▸ **EXERCISE**
The records that follow must be repeated verbatim, every one of them.

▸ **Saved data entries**

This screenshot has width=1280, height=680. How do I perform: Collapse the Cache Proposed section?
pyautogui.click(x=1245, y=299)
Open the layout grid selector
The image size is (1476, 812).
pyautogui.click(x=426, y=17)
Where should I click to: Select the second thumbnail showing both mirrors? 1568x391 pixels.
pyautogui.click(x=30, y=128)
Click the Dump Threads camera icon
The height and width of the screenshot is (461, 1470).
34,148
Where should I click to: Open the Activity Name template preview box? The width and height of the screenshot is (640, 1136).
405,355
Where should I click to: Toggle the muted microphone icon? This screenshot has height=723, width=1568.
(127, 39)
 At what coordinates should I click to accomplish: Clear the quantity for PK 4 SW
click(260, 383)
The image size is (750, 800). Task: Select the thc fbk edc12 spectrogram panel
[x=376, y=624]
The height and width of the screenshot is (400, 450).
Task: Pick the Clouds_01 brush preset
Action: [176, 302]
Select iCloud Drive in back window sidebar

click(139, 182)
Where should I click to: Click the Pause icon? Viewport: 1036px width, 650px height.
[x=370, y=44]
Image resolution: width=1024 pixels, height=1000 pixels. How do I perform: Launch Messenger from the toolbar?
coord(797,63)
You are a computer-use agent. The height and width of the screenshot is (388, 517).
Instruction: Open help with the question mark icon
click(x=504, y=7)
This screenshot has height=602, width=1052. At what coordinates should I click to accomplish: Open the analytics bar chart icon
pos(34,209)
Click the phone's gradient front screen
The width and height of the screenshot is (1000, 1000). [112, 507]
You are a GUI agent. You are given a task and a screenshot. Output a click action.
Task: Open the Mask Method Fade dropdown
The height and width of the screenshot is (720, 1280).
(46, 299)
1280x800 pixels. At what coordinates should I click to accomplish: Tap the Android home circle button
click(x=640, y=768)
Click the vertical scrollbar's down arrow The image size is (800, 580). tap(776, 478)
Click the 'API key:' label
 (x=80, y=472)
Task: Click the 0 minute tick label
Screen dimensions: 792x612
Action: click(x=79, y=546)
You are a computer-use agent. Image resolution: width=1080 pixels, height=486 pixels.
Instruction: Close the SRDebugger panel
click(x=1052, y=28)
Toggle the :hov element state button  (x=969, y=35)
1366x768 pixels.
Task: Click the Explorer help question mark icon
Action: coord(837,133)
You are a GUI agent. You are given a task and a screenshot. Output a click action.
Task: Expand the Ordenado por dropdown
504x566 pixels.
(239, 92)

▸ **ANSWER TO THIS EXERCISE**
This screenshot has width=1280, height=680. How do I perform: Collapse the Cache Proposed section?
pyautogui.click(x=1245, y=299)
Open the layout grid selector
The image size is (1476, 812).
pyautogui.click(x=426, y=17)
Where should I click to: Select the second thumbnail showing both mirrors? 1568x391 pixels.
pyautogui.click(x=30, y=128)
Click the Dump Threads camera icon
The height and width of the screenshot is (461, 1470).
34,148
Where should I click to: Open the Activity Name template preview box? The width and height of the screenshot is (640, 1136).
405,355
Where should I click to: Toggle the muted microphone icon? This screenshot has height=723, width=1568.
(127, 39)
 At what coordinates should I click to accomplish: Clear the quantity for PK 4 SW
click(260, 383)
The image size is (750, 800). Task: Select the thc fbk edc12 spectrogram panel
[x=376, y=624]
The height and width of the screenshot is (400, 450).
Task: Pick the Clouds_01 brush preset
Action: [176, 302]
Select iCloud Drive in back window sidebar

click(139, 182)
Where should I click to: Click the Pause icon? Viewport: 1036px width, 650px height.
[x=370, y=44]
Image resolution: width=1024 pixels, height=1000 pixels. How do I perform: Launch Messenger from the toolbar?
coord(797,63)
You are a computer-use agent. The height and width of the screenshot is (388, 517).
Instruction: Open help with the question mark icon
click(x=504, y=7)
This screenshot has height=602, width=1052. At what coordinates should I click to accomplish: Open the analytics bar chart icon
pos(34,209)
Click the phone's gradient front screen
The width and height of the screenshot is (1000, 1000). [112, 507]
You are a GUI agent. You are given a task and a screenshot. Output a click action.
Task: Open the Mask Method Fade dropdown
The height and width of the screenshot is (720, 1280).
(46, 299)
1280x800 pixels. At what coordinates should I click to accomplish: Tap the Android home circle button
click(x=640, y=768)
Click the vertical scrollbar's down arrow The image size is (800, 580). tap(776, 478)
Click the 'API key:' label
 (x=80, y=472)
Task: Click the 0 minute tick label
Screen dimensions: 792x612
Action: click(x=79, y=546)
You are a computer-use agent. Image resolution: width=1080 pixels, height=486 pixels.
Instruction: Close the SRDebugger panel
click(x=1052, y=28)
Toggle the :hov element state button  (x=969, y=35)
1366x768 pixels.
Task: Click the Explorer help question mark icon
Action: coord(837,133)
You are a GUI agent. You are given a task and a screenshot. Output a click action.
Task: Expand the Ordenado por dropdown
504x566 pixels.
(239, 92)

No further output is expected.